Several methods of ergosterol extraction are used: (1) free ergosterol which is soluble in alcohol, (2) total neutral ergosterol from saponification of alcoholic extract, (3) total alkali ergosterol which is extracted and saponified in alkaline alcohol solution (Davis and Lamar, 1992; Hippelein and Rugamer, 2004). Gong et al. (2001) developed a physical disruption technique to simplify extraction by replacing the time-consuming reflux step. In order to maximize ergosterol release from fungal membranes, Ruzicka et al. (1995) proposed using an ultrasonic method in combination with non-alkaline extraction for ergosterol sample from clay loam soil. Following extraction ergosterol abundance was measured using normal phase HPLC. This method has been limited to measuring the ergosterol from soil, and has not previously been used to measure fungal growth during SSF. We used this method to estimate fungal biomass of different types of brown rot and white rot fungi (Basidiomycetes).

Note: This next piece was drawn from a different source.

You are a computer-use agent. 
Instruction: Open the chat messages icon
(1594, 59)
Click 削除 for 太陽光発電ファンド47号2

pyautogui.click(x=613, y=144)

It has been reported that measuring ergosterol is more accurate than other fungal biomass estimation approaches that measure molecules such as chitin or adenosine triphospate (ATP) (Klamer and Baath, 2004). However, another method for measuring fungal biomass such as phospolipid fatty acid (PLFA) has also been used in combination to combine with the ergosterol method. PLFA has been used as another fungal profiling parameter for minimizing the uncertainty of ergosterol assay results and as a complement to measurement of fungal biomass (de Ridder-Duine, 2006; Klamer and Baath, 2004). Total PLFA content has been found to have a positive correlation with bacterial or fungal biomass, at the same time it can be distinguish the fingerprint of microbial communities (Frostegard and Baath,

1996). The PLFA 18:2n6, represents PLFA for fungi (Klamer and Baath, 2004), since it represent 45% of fungal body (Federle, 1986) and is absent in bacteria. This marker is also used for fresh plant biomass (Frostegard and Baath 1996; Snajdr et al., 2011), however the content of this PLFA (18:2n6) in dead plant biomass decreases rapidly (Snajdr et al., 2011).

The PLFA assay has been used successfully to monitor P. chrysosporium biomass during its cultivation on rice straw (Yu et al., 2009). A relationship between PLFA (18:2ω6,9) and ergosterol content gave a conversion factor of 1.47 µmol 18:2ω6,9 to 1 mg ergosterol using 12 different fungal species in PDA culture (Klamer and Baath, 2004). In pure culture, Eiland et al. (2001) recorded a value of 2.1 µmol 18:2ω6,9 to 1 mg ergosterol. PLFA (18:2ω6,9) depending on growth and the type of ecosystem (e.g soil and compost). Only a few attempts have been made at determining fungal biomass from direct PLFA measurement (Klamer and Baath, 2004). PLFA does not provide a good taxonomic marker (Lechevalier and Lechevalier (1988) as there is a possibility of obtaining similar fatty acid fingerprints for both Ascomycetes and Basidiomycetes. Multivariate analysis is a powerful tool for distinguishing fatty acid profiles and profiling using this approach for fungi was proposed. Muller et al., (1994) studied the differences in profiles of fatty acid, fatty acids and sterols of fungi using multivariate discriminant analysis.

The objective of the present study was to monitor sequential changes in ergosterol and PLFA 18:2ω6,9 content from selected Basidiomycetes cultured in SSF, in order to estimate fungal biomass. A multivariate statistical analysis was also employed to distinguish the PLFA fingerprint for each fungal species.